I personally cannot say if it made me feel more tired. I have felt horrendous in general since having DS - and it's been so long now that I can't remember if I felt "normal" before I had him. It's like swimming through treacle most of the time in my brain and given the chance I will fall asleep and sleep for hours - except when I actually go to bed at night, when I'll lie awake for hours. I have had blood tests which came up with nothing except for iron, folate and vitamin D - supplements help a little.

However, I haven't breastfed for 10 months now, and these feelings are still there. So I can't say in my case it was related to BFing despite the fact it was suggested to me several times during the 4 years I was breastfeeding (and I realise that, having BF for so long, it could have had a knock on effect on my health which still hasn't left me, but I think it has been a while now.)

I do often find that breastfeeding is used as some kind of scapegoat for every unusual state that a woman might find herself in, or indeed, her child - oh, he's not eating enough because you're breastfeeding. His teeth are decaying because you breastfeed him at night. Your own teeth are decaying, that's due to breastfeeding! He must be vitamin deficient now he's over 6 months.
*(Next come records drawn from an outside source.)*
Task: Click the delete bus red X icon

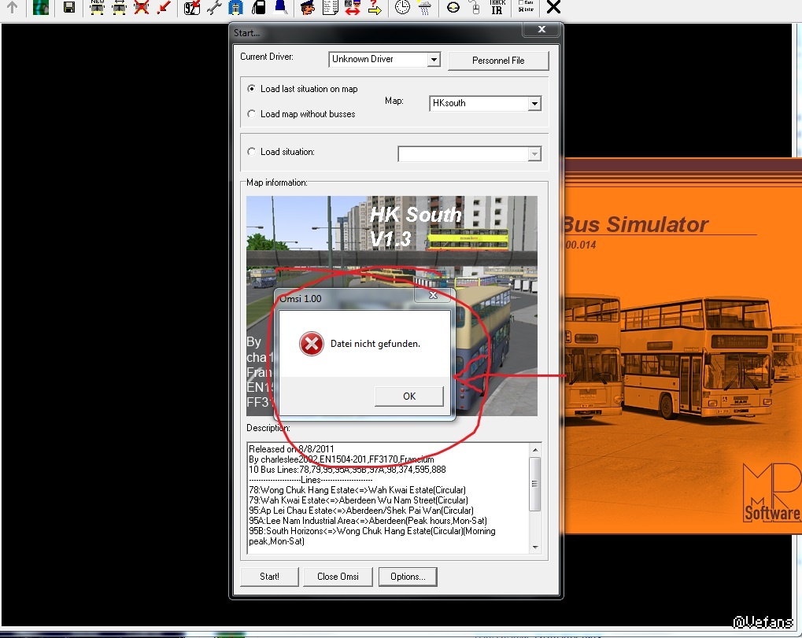Action: coord(142,8)
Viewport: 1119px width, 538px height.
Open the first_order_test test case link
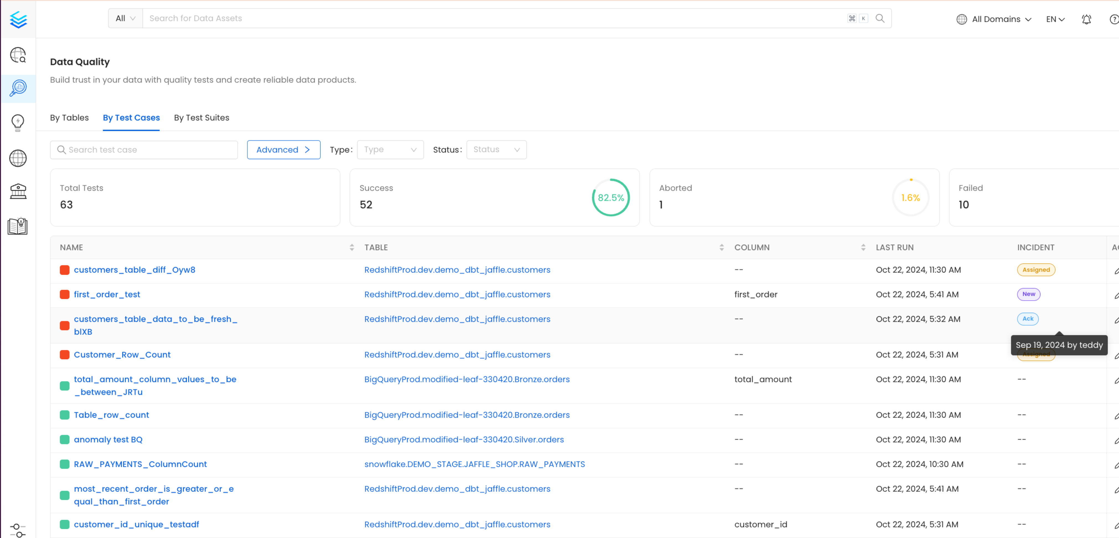pos(107,294)
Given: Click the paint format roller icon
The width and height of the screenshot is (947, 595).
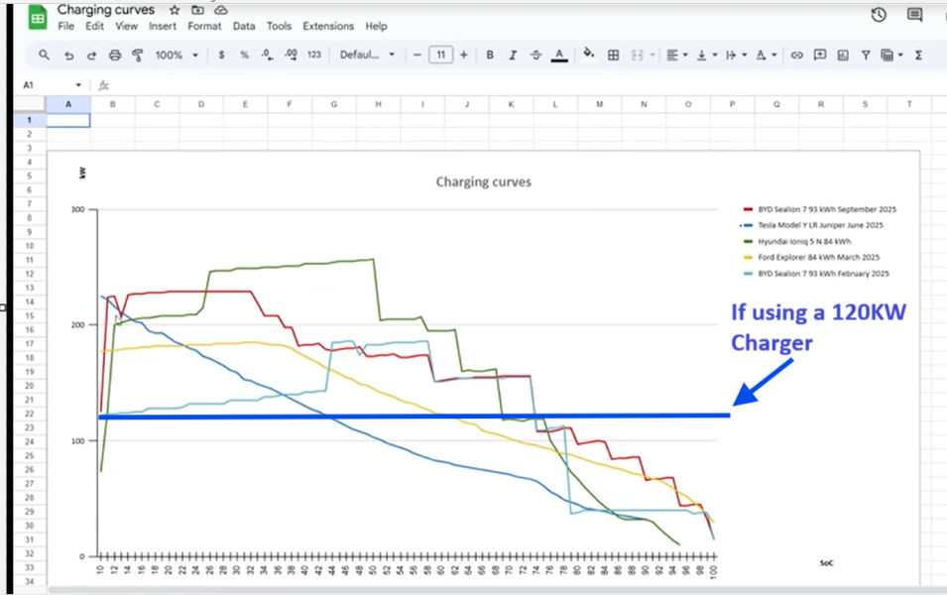Looking at the screenshot, I should [x=138, y=56].
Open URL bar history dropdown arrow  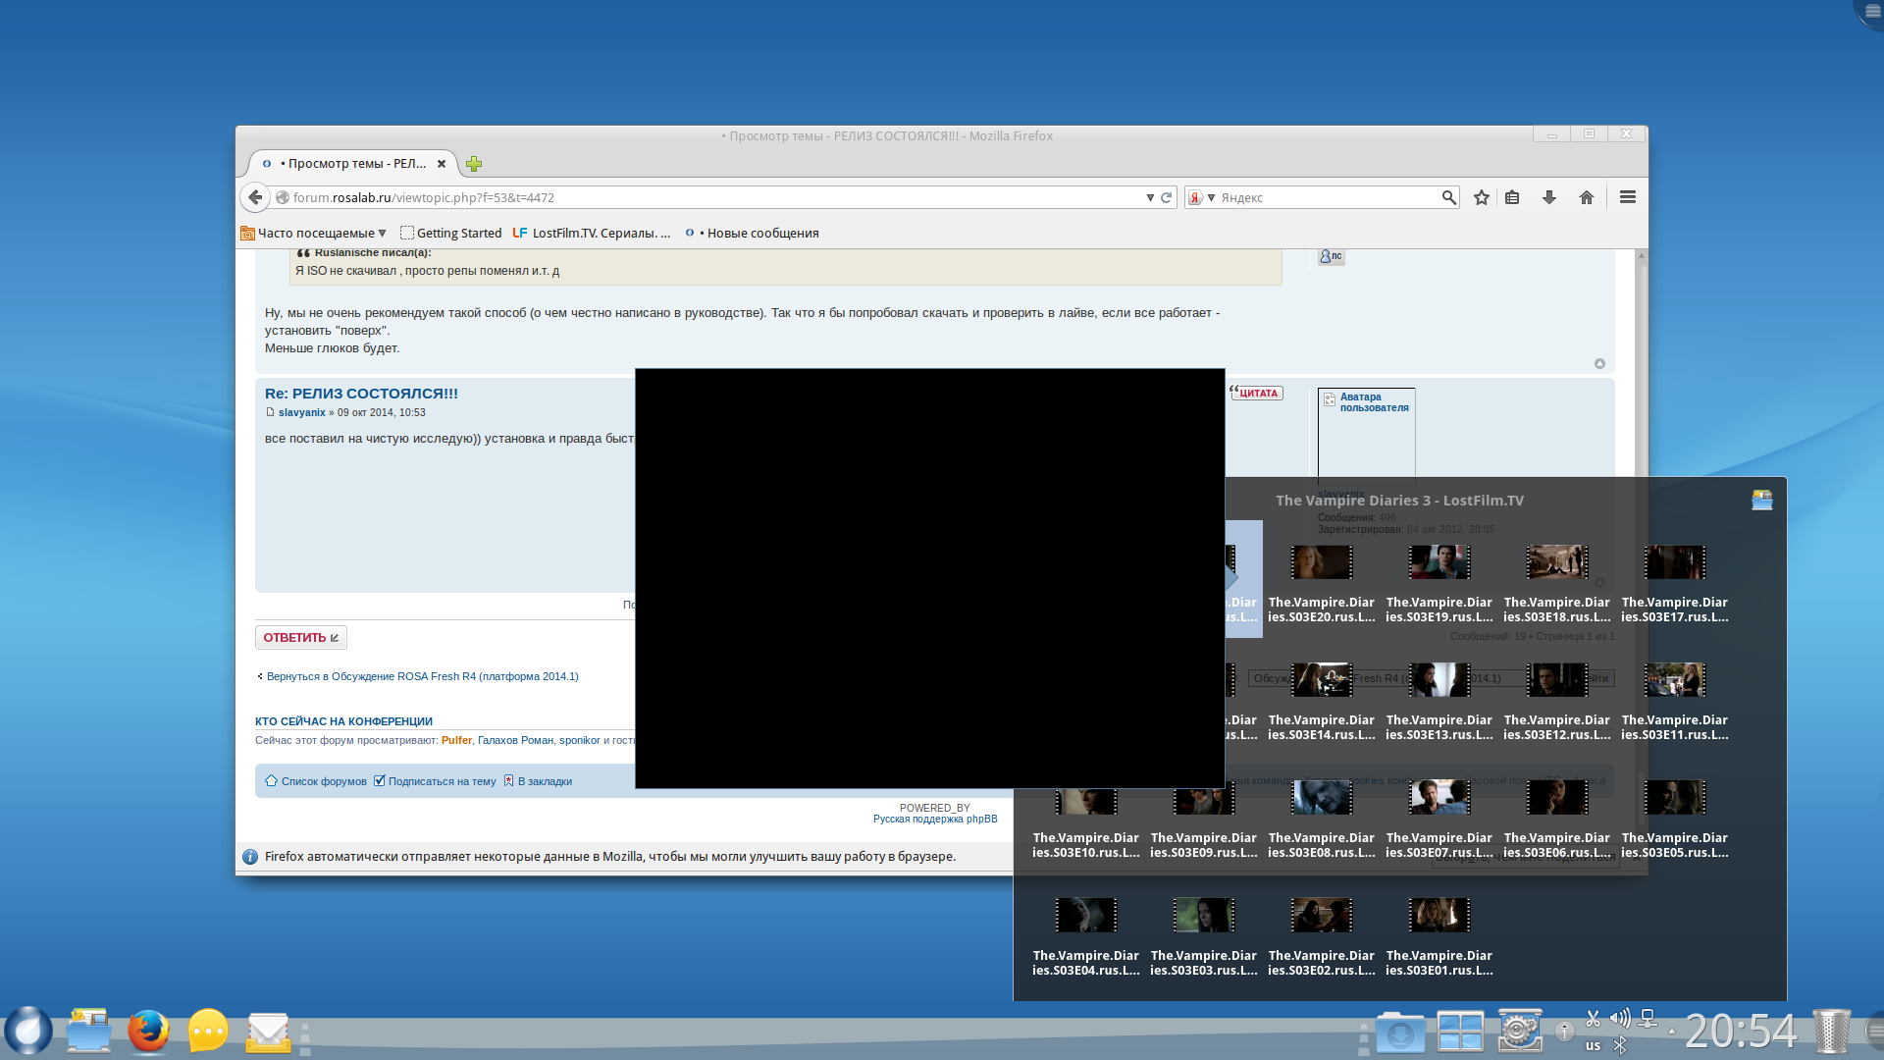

You're tired - breastfeeding. You're hungry/losing weight/unable to lose weight - breastfeeding. Your baby doesn't sleep - breastfeeding. Your baby is clingy - breastfeeding. This is especially the case once the baby gets over 6 months or 12 months or whatever age the speaker feels is "too old" to be breastfeeding. I found it very tiresome and actually not very logical. Our bodies are designed to breastfeed for 4-7 years, human infants are designed to get nutrition from breastfeeding for this long. Breastfeeding stops affecting fertility after a while so, really, we are designed to be breastfeeding more than one child at once.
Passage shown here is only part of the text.